Kessler suggests that the plain language claims–such as who was CEO, Chairman, and President–can be trusted. It’s just the footnotes that deserve closer attention.

Thus, even at the moment in history when SEC filings were under most scrutiny, Kessler still treated them as evidence of the truth.

Kessler has not only discovered boilerplate, he discovered anonymity

Looking at Kessler’s earlier finance stories also shows that he usually named the securities and tax experts he consulted. His bubble slow-down article cited Charles Hall (or Hill, which he uses once), Ezra Greenberg, and David Jones. His Enron tax story cited Robert Willens and the service Thomson Financial (though he appears to have spoken to a number of other tax experts). His Sarbox story cited Douglas Branson (he also cites an Administration official who might be Paul O’Neill anonymously).

That’s a practice Kessler seems to have lost, too.

While he attacks the BoGlo story for consulting a former SEC member, Roberta Karmel, who donates to Democrats…

The story seems to hinge on a quote from a former Securities and Exchange Commission member, which would have more credibility if the Globe had disclosed she was a regular contributor to Democrats.

He does not name the securities experts he relies on to dismiss one of the SEC documents listing Mitt as CEO and President of Bain Capital in 2000.

We consulted with securities law experts, with many years of experience with these forms. One expert examined this document at our request. He suspected that someone had simply duplicated a filing that had been made many times before, though he acknowledged, “it looks inartful in retrospect.”

If Kessler’s sources’ many years of experience were so impressive, don’t you think he might have named them?

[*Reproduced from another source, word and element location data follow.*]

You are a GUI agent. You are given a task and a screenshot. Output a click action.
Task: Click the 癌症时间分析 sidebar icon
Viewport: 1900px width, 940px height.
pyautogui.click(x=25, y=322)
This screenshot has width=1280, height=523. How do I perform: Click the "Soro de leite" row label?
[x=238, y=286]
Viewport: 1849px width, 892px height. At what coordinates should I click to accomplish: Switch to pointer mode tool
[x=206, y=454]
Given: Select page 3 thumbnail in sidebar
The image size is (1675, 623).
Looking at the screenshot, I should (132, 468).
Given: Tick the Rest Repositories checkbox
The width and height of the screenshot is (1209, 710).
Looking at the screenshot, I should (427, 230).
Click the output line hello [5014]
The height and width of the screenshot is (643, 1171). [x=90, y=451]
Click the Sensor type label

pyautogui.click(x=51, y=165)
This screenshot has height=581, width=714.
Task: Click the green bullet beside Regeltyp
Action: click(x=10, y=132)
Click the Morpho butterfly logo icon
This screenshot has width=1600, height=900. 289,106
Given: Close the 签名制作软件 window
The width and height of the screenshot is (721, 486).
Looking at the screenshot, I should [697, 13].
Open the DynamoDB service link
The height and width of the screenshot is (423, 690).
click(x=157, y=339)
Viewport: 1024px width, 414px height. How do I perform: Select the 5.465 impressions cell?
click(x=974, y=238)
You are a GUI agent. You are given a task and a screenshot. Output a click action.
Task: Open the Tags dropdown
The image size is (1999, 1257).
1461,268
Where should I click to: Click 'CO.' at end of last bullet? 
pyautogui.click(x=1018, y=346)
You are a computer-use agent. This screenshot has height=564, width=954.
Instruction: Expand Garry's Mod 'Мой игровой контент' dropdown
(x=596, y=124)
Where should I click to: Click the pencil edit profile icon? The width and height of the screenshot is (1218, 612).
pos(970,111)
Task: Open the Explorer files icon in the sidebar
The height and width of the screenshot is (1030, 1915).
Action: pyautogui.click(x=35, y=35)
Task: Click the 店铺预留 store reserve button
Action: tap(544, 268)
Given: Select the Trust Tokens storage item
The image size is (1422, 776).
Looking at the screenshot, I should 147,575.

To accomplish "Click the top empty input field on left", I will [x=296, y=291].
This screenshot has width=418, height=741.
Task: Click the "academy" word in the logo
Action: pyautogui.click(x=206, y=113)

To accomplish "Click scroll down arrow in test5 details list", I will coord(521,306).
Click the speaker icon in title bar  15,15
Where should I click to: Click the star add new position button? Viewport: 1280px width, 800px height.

Unless, of course, he was committing the same journalistic failing he accused BoGlo of, picking partisan sources to tell the story he wanted?

What’s clear, however, is that this is not just a dispute between the BoGlo and today’s Kessler, but also a dispute between the practices he followed when he covered this stuff everyday and those he’s employing now.

I’m pretty sure Glenn Kessler, circa 2000, would be pulling out the Pinocchios on his future self.